Any court judgment that puts human rights of foreign prisoners ahead of the human right to safety and security of the millions of the UK citizens is a wrong decision. Full stop. No qualification.

After Wednesday's inaccurate quote, I suppose I shouldn't be surprised. But I confess to still being shocked when I see a quality newspaper print something in quote marks which was not said.

4 comments:

Anonymous said...

This is excellent. Poison Polly herself is no doubt too busy living the high life in her gated community in Clapham to read it, perhaps agonising with 'New' Labour cognoscenti about the agonies suffered by "the little people" - I'm gambling with the speech marks here - but no matter. Peerage for thee.

Anonymous said...

On Reid's quote and others you've disputed in La Toynbee's writings; there is really no need for "still being shocked when I see a quality newspaper print something in quote marks which was not said".

The difference(s) you cite are all about splitting hairs. News reporters do it all the time; it's necessary to make most people's quotes readable.

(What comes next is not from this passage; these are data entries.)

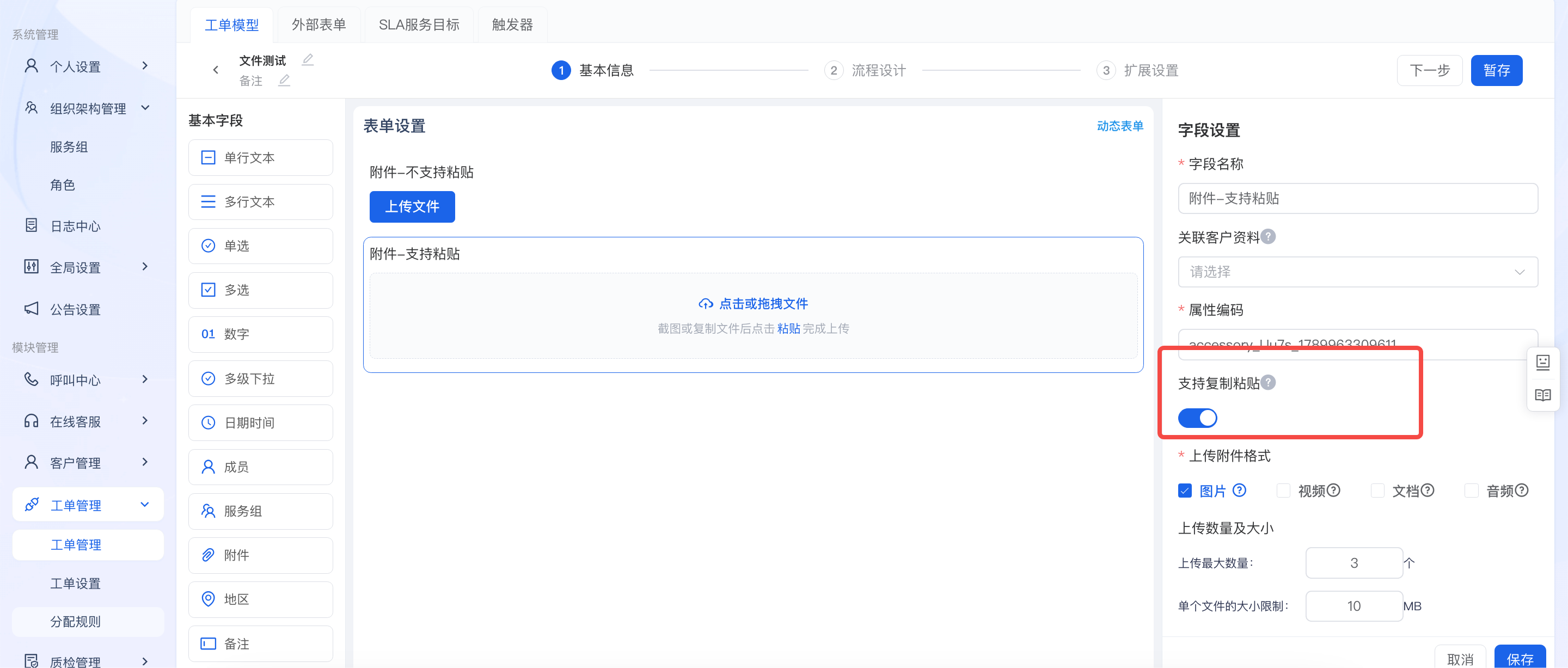Click the edit pencil next to 文件测试
This screenshot has width=1568, height=668.
(x=308, y=60)
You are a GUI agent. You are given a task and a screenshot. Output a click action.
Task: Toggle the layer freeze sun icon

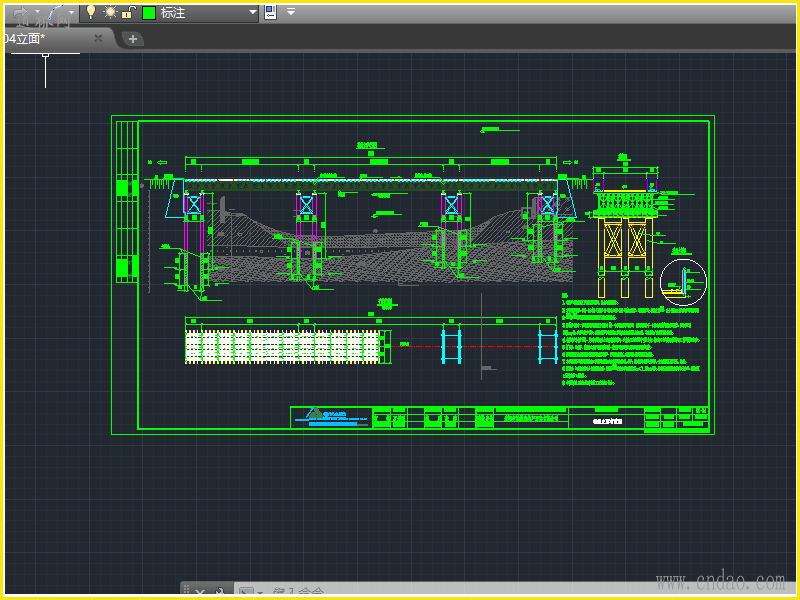pyautogui.click(x=110, y=13)
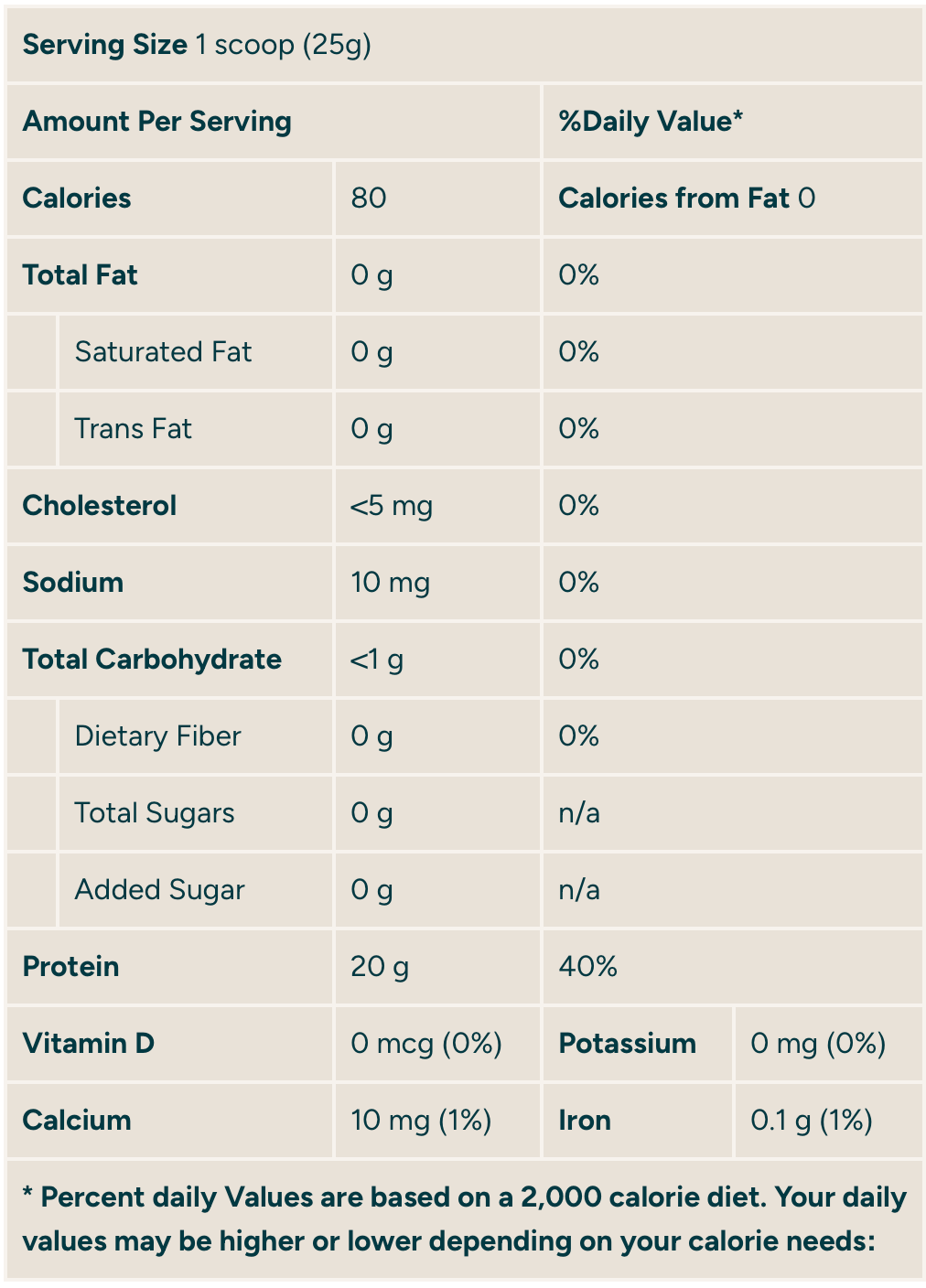Click the Dietary Fiber label
926x1288 pixels.
(157, 736)
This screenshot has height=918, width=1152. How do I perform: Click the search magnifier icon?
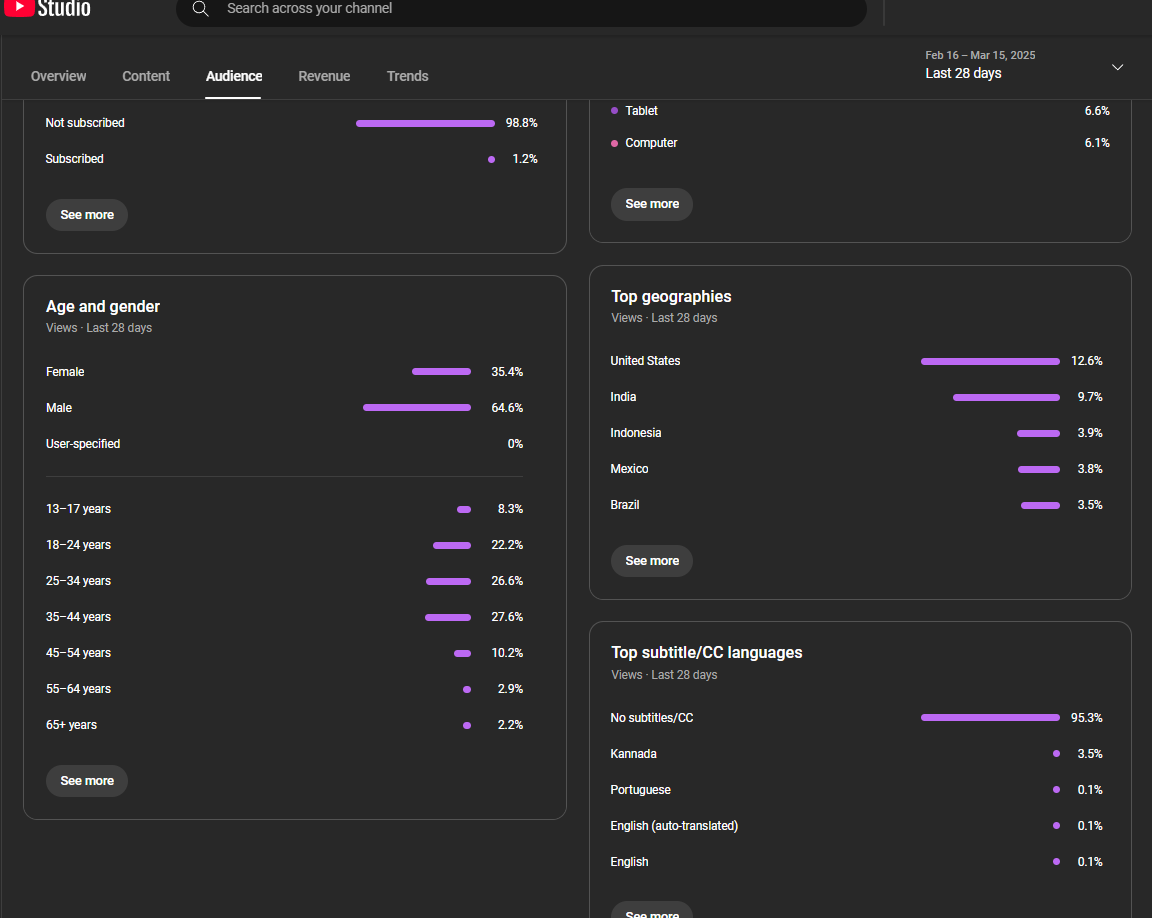tap(201, 9)
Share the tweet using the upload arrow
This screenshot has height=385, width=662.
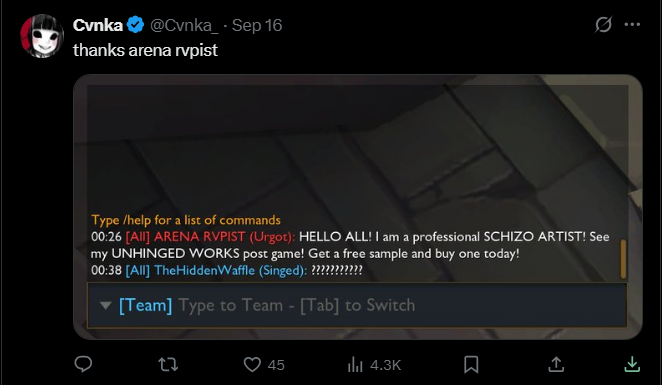coord(556,364)
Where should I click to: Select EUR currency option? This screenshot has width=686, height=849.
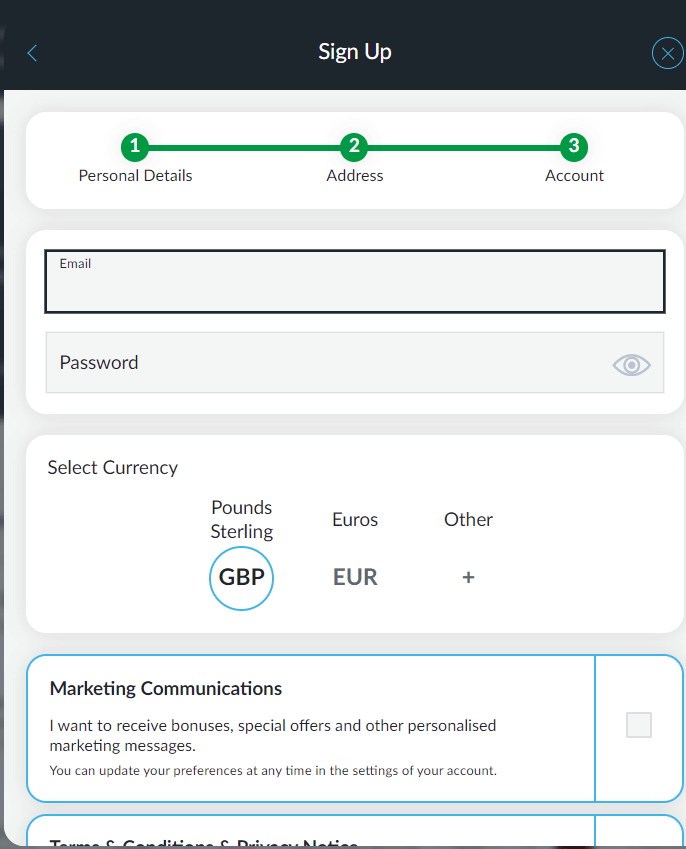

There's no need for all the 'ums' 'ers' and other diversions from a properly constructed sentence. The important point is to be true to the sense of the original. In this particular instance I see no need to get uppity with La Toynbee though, I admit, she does need a regular dose of Factchecking.

Anonymous said...

geoffhar said "News reporters do distort what people say to make them more acceptable to the newspaper's readers"

That's what happens when you don't care about the veracity that quotation marks used to give to what people actually said.

Either a quote is a quote or it's a paraphrase and there's nothing in between.

FactcheckingPollyanna said...

GeoffHar --

I do not think that a phrase like "human right" counts as an 'um' or as an 'er', I'm afraid. Though, ironically, John Reid might agree with you.

As I say, maybe I am be an old-fashioned pedant on this one, but I'm with John Miller on this one. To my mind paraphrases are not quotes and do not get quote marks.